Tax: Congressional tax writers report considerable push-back on many of the proposed tax increases in President Biden’s “Build Back Better” initiative (the American Jobs Plan/AJP and the American Families Plan/AFP). Among the proposals getting stiff resistance are the 28 percent hike in the corporate tax rate (although at the moment, it does appear that Congress may accept a 25 percent corporate rate, which would be up from current law’s 21 percent), the repeal of step-up in basis (and the likely rule that would go with it that would trigger tax liability on inherited assets at the time of inheritance), and the increase in the capital gains rate (to 39.6 percent for those earning $1 million or more in a year).
Republicans are united in opposition to changing any of the 2017 tax reform law’s rules, but some Democrats are also expressing skepticism over these proposals. And Democrats can’t afford to lose any votes in the Senate and only three in the House.

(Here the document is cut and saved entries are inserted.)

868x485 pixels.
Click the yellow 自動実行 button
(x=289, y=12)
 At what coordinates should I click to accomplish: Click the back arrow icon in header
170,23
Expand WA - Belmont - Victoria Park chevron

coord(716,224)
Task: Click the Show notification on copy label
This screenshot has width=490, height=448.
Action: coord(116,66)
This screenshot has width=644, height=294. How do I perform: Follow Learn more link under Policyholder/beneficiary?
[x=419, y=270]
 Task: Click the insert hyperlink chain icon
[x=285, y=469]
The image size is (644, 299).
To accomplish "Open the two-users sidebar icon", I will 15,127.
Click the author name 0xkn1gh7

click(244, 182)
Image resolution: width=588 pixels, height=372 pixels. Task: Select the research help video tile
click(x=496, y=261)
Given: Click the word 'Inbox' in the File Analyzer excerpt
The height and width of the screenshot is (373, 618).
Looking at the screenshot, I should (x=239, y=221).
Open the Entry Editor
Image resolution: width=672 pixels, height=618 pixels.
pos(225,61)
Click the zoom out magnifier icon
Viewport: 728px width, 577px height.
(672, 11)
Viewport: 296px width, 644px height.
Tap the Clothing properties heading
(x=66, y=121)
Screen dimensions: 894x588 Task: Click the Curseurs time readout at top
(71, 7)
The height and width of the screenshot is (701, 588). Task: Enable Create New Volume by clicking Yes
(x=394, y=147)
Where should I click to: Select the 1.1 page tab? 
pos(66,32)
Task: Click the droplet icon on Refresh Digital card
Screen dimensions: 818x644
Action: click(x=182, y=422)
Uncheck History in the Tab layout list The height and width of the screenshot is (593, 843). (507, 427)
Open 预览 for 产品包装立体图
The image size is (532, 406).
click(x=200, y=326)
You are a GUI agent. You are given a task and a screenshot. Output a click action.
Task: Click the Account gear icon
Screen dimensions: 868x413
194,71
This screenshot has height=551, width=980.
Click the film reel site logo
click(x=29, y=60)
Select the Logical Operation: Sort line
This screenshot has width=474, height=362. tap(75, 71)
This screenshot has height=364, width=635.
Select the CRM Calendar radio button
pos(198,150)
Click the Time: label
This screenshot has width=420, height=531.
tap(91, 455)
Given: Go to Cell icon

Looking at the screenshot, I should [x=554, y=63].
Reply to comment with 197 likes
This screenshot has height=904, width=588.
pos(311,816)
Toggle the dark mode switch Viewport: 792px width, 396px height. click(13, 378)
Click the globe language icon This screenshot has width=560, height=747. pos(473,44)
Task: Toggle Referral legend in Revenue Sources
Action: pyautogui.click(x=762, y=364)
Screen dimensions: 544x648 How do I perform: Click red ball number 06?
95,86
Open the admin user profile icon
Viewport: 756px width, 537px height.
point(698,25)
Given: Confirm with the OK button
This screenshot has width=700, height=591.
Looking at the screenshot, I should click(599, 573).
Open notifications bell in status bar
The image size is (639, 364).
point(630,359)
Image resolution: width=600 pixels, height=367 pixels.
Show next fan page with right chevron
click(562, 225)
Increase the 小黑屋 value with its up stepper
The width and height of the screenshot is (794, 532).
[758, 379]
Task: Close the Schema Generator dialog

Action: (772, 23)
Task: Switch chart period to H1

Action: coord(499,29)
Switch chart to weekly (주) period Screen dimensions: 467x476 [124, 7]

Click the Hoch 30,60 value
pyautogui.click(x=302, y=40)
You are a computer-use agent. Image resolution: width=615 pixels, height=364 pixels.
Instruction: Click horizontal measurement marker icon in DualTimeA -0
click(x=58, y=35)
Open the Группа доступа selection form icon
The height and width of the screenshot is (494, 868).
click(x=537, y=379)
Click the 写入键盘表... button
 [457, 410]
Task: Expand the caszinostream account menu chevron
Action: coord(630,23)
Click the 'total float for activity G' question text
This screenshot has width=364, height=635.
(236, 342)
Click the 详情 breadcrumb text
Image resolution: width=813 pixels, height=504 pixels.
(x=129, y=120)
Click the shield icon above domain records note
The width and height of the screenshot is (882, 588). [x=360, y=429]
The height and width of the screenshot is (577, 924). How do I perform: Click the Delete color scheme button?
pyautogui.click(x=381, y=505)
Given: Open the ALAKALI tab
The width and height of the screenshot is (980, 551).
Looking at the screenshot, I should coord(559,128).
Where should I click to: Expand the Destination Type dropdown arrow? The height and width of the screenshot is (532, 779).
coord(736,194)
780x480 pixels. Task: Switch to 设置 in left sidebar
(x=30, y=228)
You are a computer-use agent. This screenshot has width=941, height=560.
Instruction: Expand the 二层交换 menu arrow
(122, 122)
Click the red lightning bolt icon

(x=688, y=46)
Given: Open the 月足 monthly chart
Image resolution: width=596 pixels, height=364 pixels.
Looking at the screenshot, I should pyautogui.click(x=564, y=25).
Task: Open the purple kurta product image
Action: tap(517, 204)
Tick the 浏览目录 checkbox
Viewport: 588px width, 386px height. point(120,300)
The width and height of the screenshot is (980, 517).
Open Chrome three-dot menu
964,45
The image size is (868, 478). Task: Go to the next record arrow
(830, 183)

Plus, we don’t yet know what other adverse tax proposals will emerge (although it’s a very good bet that more will become part of the Congressional legislation). The possibilities are many (and scary): a wealth tax, a financial transaction tax, estate planning (trust) rules, a change in the 199A 20 percent deduction for non-corporate business income, an investment income tax, more rate changes (especially in the estate and gift tax), etc. How extensive the risk we face is should become clearer by mid-summer, if not sooner. Stay tuned.
Worker Classification: Last week, the Department of Labor (DOL) officially and formally rescinded the Trump-era worker classification rule and promised vigorous enforcement of the historical multi-factor control test that has governed whether a worker is an employee or an independent contractor. DOL stopped short of saying they would initiate a new rulemaking initiative, but Washington insiders expect the Department to do just that—with California’s ABC test (without California’s exceptions, including for insurance agents) as their starting point. We’ll keep you posted as this issue develops.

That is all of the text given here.